▶ _EXTRACTED DATA_:
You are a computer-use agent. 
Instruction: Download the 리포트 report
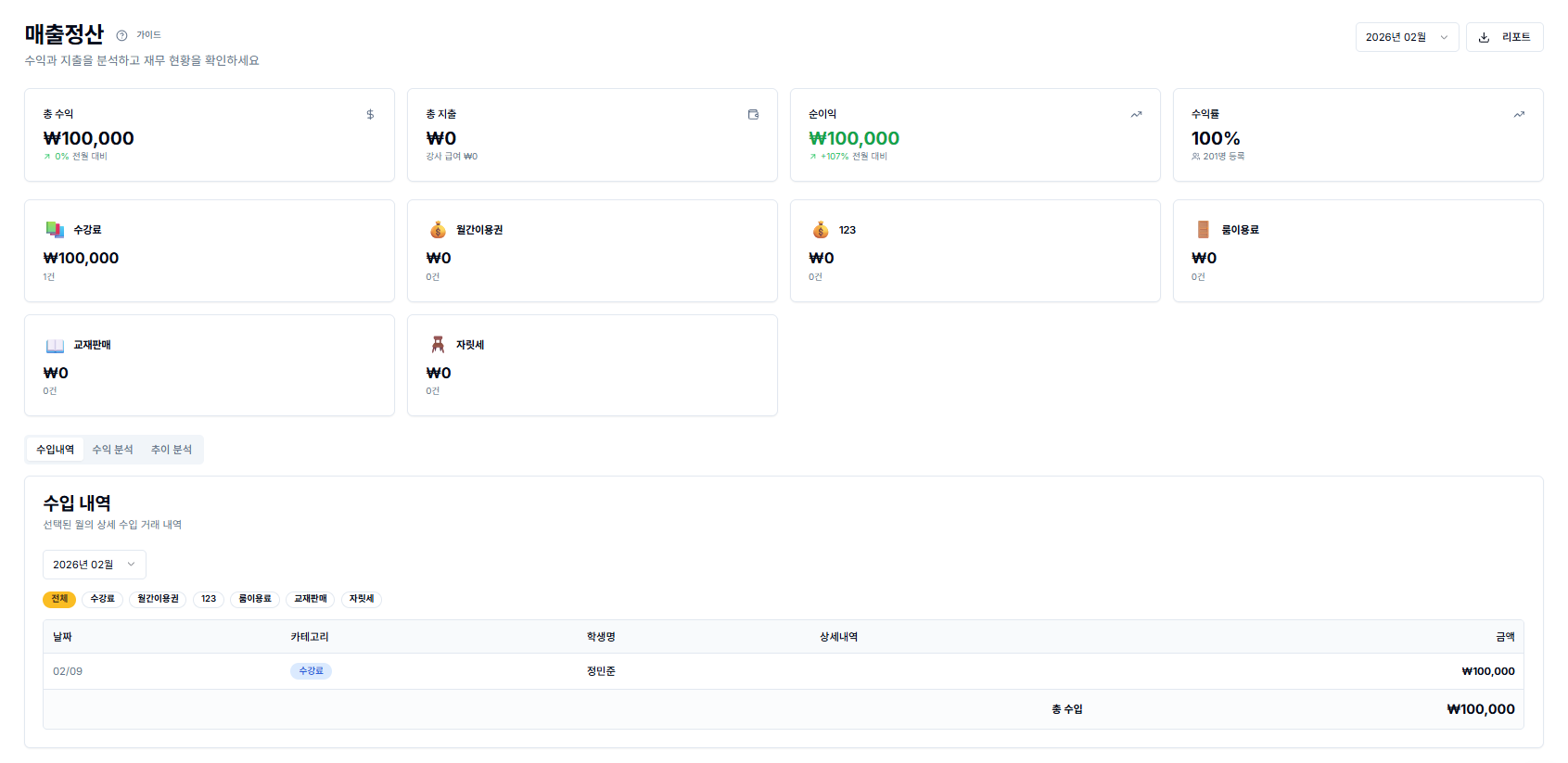click(x=1504, y=37)
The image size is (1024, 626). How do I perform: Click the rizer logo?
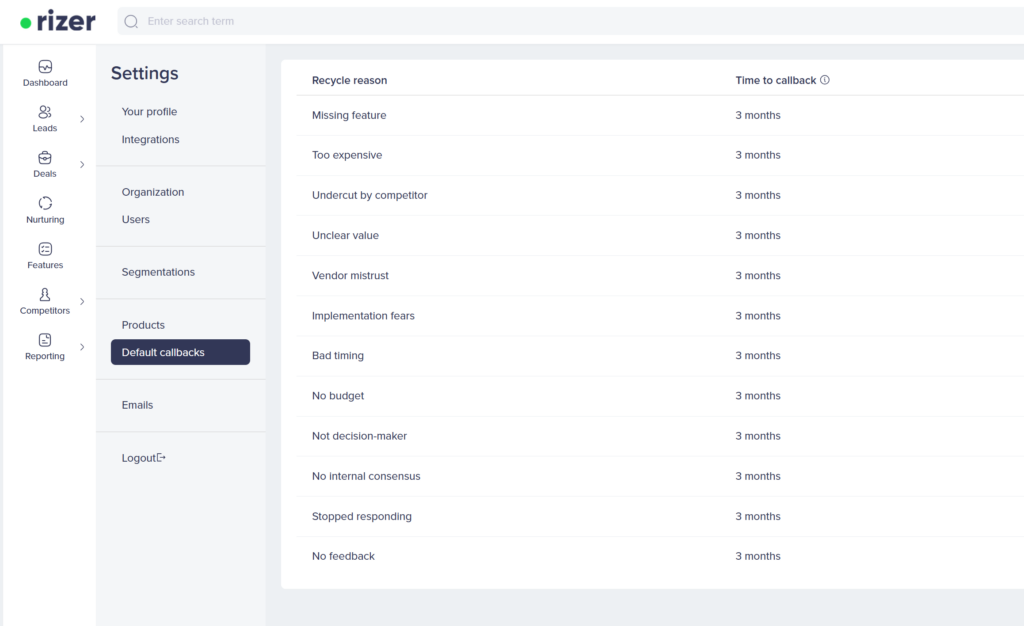[58, 21]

▶ _TASK OBJECTIVE_: Rewrite all of the records above with "Download" changed to "Save" and every other word left as it is. Leave the pictures out of your answer.

▶ _SOLUTION TO THIS PROBLEM_:
You are a computer-use agent. 
Instruction: Save the 리포트 report
click(x=1504, y=37)
The image size is (1024, 626). How do I perform: Click the rizer logo?
[58, 21]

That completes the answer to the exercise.